TASK DIRECTIONS:
In the article on finding customers below, reproduce everything from "Therefore, step one" down to "the buying decision)." word for word.

How to find your customers without looking too hard (and wasting spaghetti).

Are you struggling to find more customers? Are you feeling like you’re wasting money on marketing, throwing “spaghetti at the wall” just to see what sticks? Are leads drying up? 

Where ARE they?? 

The first place to look is in your own back yard. Only then you can you find others. 

In your own back yard – your company’s database – you already have your best customers clearly identified. They are the ones you talk to all the time. You know them well – their likes and dislikes, what makes them tick, and why they love what you deliver. At least you should know these things. When you understand your customers to that depth, you develop wonderful relationships that tell you juicy things about your business and core offerings. These insights guide what you produce, when and how you deliver, and why your business instincts are bang on. 

Therefore, step one to finding more customers is getting to know the ones you have . . . really, really well. For more information about how to dig deeper for customer information, check out our blog that gives Best Questions for Customer Insights.  

Next, apply your insights to clearly define your target market, and then paint a picture – a persona – of your ideal customer.  

Your target market consists of prospective customers who will benefit the most from your offerings, and therefore most likely to buy what you’re selling. They are the decision-makers (or at least powerful enough to influence the buying decision). 

To find your target customer, consider these six questions: 

  • Who are our “BEST” customers today?

MATERIAL PROVIDED:
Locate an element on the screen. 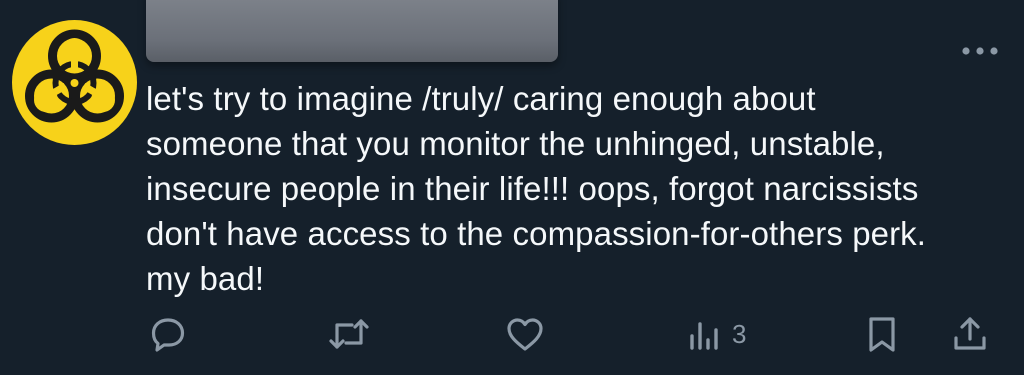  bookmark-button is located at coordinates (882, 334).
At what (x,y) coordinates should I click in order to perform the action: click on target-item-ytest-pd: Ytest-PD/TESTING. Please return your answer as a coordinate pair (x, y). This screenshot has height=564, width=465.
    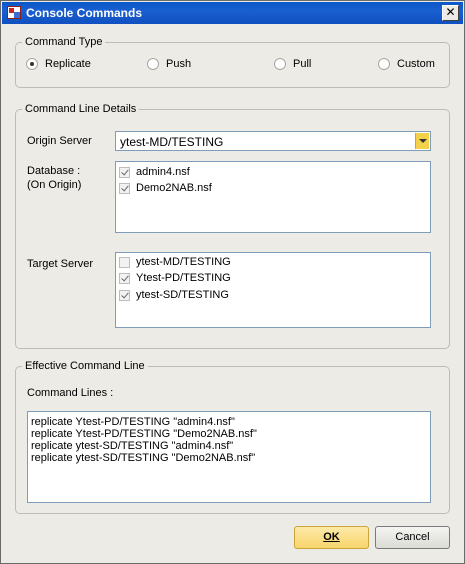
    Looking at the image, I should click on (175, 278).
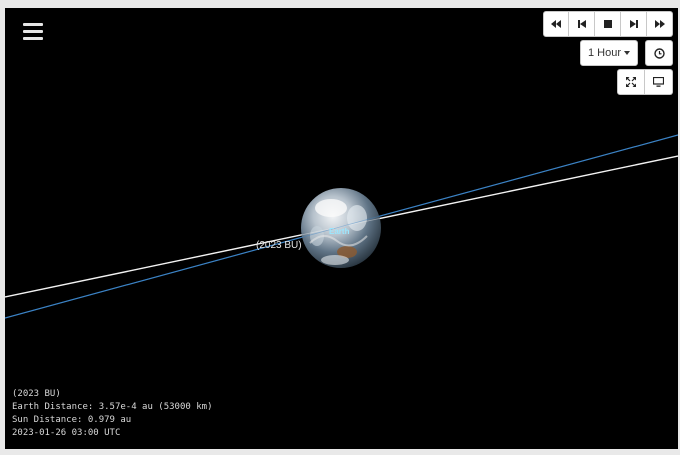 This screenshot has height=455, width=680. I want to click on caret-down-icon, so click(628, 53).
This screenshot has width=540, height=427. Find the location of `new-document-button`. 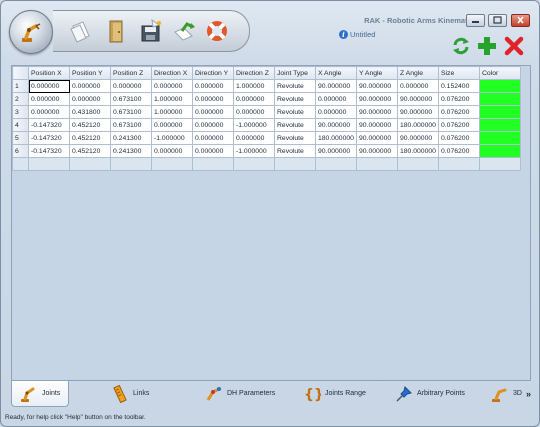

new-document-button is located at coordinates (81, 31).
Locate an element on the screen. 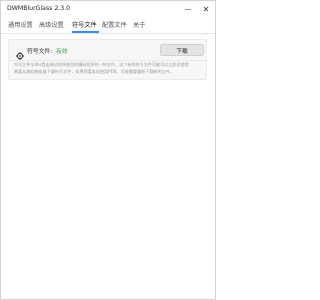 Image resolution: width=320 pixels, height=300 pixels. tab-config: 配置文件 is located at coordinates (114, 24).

* * *

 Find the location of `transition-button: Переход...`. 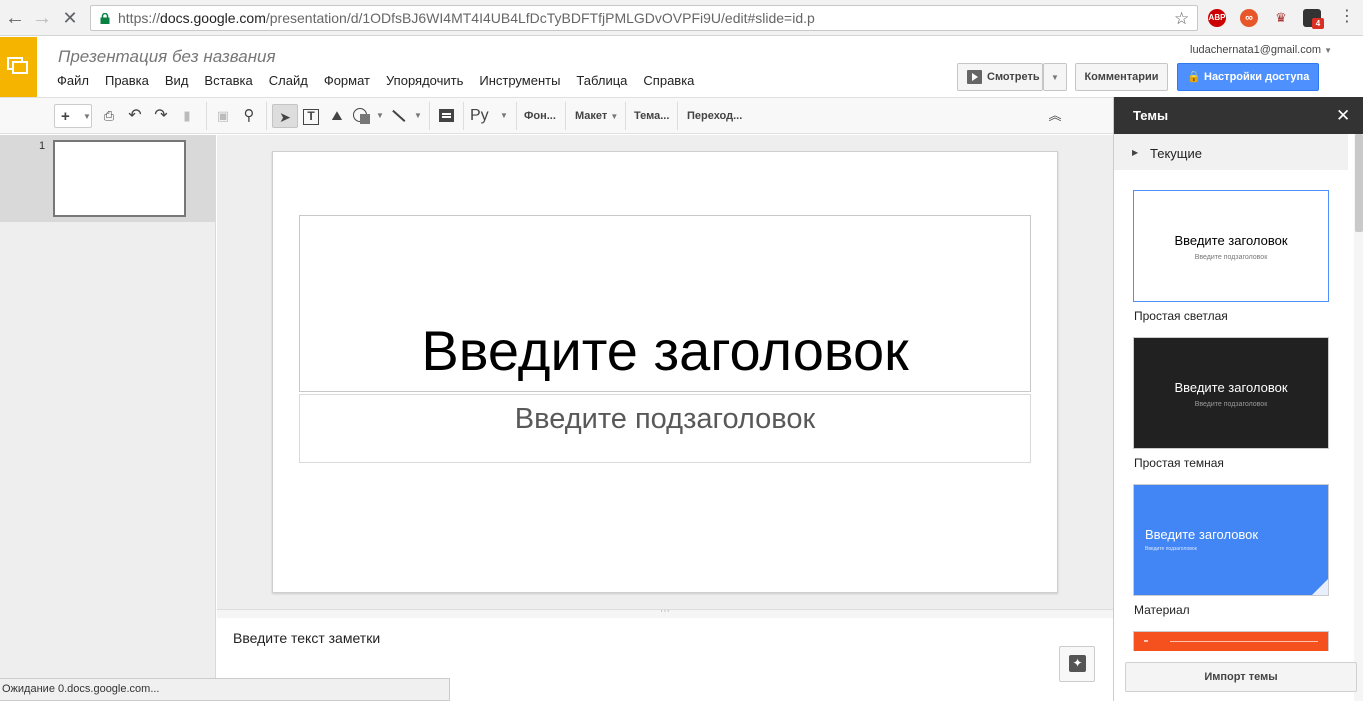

---

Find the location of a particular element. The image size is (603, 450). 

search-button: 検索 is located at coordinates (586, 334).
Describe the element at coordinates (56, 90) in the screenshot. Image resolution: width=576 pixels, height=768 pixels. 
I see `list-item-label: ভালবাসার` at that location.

SOLUTION TO THE PROBLEM:
Therefore, step one to finding more customers is getting to know the ones you have . . . really, really well. For more information about how to dig deeper for customer information, check out our blog that gives Best Questions for Customer Insights.  

Next, apply your insights to clearly define your target market, and then paint a picture – a persona – of your ideal customer.  

Your target market consists of prospective customers who will benefit the most from your offerings, and therefore most likely to buy what you’re selling. They are the decision-makers (or at least powerful enough to influence the buying decision).